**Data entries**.
-.-.-

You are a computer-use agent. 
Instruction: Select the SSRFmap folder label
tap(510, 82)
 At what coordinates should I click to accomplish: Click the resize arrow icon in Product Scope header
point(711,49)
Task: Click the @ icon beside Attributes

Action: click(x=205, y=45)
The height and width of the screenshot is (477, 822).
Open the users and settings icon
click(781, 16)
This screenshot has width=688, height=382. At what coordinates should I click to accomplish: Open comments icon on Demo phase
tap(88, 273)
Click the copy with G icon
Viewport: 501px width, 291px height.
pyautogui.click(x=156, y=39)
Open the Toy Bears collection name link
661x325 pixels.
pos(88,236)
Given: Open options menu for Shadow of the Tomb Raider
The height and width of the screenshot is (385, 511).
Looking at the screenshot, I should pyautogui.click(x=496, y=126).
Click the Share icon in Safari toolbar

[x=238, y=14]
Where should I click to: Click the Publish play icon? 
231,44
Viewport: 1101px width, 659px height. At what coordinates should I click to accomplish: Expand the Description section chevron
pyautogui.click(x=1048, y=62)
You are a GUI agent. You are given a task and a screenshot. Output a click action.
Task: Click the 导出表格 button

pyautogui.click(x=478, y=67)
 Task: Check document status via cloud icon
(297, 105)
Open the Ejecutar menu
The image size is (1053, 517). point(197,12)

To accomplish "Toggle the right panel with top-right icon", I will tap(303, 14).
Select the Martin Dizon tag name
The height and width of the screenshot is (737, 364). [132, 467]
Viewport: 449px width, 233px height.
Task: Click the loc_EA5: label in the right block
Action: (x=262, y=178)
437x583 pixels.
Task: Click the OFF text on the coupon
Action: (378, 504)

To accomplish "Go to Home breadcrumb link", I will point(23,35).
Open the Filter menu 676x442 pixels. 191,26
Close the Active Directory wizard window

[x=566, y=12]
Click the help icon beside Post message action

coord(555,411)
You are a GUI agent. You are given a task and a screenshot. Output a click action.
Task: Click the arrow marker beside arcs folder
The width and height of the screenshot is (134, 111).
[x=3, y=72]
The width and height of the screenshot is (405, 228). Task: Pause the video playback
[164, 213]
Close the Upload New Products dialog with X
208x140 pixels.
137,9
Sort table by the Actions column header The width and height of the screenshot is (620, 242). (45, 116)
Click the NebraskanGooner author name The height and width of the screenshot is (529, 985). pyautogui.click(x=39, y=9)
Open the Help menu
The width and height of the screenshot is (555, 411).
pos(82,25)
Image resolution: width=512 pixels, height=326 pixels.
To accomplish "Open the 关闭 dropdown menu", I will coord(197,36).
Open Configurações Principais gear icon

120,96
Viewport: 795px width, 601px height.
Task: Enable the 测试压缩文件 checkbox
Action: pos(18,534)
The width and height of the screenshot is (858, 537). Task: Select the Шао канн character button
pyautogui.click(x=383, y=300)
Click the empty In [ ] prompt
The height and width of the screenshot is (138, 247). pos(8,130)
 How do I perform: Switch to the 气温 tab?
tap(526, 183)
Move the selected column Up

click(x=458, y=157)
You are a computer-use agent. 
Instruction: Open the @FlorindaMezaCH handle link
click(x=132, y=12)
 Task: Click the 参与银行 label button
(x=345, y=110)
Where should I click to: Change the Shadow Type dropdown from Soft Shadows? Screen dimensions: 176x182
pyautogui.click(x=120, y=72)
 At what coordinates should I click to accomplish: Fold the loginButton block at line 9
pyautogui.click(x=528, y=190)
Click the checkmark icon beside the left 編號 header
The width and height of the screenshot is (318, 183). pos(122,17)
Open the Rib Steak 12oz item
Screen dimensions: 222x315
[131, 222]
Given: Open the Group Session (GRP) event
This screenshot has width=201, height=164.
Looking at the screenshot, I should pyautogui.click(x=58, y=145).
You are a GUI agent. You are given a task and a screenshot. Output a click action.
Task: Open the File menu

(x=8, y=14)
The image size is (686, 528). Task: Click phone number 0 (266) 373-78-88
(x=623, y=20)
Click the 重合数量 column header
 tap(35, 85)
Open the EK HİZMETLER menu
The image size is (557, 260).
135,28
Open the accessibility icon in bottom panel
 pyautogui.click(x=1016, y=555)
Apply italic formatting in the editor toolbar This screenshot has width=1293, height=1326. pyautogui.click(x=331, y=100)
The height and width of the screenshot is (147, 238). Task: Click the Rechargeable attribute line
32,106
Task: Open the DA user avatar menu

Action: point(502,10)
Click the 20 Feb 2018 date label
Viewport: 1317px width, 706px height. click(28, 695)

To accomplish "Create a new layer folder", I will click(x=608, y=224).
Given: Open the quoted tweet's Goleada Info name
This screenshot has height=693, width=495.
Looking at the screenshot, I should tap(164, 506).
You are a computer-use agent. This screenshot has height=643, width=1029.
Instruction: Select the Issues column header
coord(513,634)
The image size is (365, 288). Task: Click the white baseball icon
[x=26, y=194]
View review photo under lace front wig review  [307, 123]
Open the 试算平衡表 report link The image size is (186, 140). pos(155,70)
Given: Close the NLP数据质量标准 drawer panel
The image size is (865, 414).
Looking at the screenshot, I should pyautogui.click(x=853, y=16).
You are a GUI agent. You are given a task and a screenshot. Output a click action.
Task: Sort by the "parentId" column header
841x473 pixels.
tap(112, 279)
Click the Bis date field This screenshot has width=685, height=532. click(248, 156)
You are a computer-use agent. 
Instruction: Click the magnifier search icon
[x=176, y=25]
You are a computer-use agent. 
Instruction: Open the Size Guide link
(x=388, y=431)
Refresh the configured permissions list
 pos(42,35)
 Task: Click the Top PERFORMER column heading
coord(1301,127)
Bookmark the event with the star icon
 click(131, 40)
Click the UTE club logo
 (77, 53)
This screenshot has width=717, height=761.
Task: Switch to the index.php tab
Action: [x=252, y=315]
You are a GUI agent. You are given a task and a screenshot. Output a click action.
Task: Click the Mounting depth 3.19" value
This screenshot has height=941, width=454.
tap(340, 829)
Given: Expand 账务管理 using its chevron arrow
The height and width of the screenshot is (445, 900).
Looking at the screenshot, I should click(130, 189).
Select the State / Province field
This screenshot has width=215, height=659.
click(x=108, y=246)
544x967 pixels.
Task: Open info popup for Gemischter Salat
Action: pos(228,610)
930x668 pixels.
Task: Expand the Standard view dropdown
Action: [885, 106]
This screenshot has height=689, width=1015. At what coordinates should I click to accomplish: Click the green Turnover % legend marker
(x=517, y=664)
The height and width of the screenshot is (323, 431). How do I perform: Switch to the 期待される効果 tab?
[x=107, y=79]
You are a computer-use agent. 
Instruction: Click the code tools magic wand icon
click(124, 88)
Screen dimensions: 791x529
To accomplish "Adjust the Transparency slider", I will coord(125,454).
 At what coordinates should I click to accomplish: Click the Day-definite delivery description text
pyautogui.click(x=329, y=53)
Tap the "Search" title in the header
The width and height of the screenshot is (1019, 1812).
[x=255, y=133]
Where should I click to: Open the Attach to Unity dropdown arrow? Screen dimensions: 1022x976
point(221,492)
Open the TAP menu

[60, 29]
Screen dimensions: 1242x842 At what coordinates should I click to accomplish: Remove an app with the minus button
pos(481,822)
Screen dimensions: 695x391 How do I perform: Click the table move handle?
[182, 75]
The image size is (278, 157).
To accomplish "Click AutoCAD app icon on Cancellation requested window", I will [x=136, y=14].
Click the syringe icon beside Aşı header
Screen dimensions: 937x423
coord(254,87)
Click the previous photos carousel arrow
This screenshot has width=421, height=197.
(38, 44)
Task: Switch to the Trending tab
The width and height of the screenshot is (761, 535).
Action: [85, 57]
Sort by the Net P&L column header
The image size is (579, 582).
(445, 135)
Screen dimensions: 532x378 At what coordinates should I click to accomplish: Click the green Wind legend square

-.-.-

**What you will do**. Please give an exact copy of the lines above, beginning with the line containing "The image size is (865, 414)." and running through the line containing "Select the State / Province field", and of no other lines.

**Exercise response**.
The image size is (865, 414).
Looking at the screenshot, I should pyautogui.click(x=853, y=16).
You are a GUI agent. You are given a task and a screenshot. Output a click action.
Task: Sort by the "parentId" column header
841x473 pixels.
tap(112, 279)
Click the Bis date field This screenshot has width=685, height=532. click(248, 156)
You are a computer-use agent. 
Instruction: Click the magnifier search icon
[x=176, y=25]
You are a computer-use agent. 
Instruction: Open the Size Guide link
(x=388, y=431)
Refresh the configured permissions list
 pos(42,35)
 Task: Click the Top PERFORMER column heading
coord(1301,127)
Bookmark the event with the star icon
 click(131, 40)
Click the UTE club logo
 (77, 53)
This screenshot has width=717, height=761.
Task: Switch to the index.php tab
Action: [x=252, y=315]
You are a GUI agent. You are given a task and a screenshot. Output a click action.
Task: Click the Mounting depth 3.19" value
This screenshot has height=941, width=454.
tap(340, 829)
Given: Expand 账务管理 using its chevron arrow
The height and width of the screenshot is (445, 900).
Looking at the screenshot, I should click(130, 189).
Select the State / Province field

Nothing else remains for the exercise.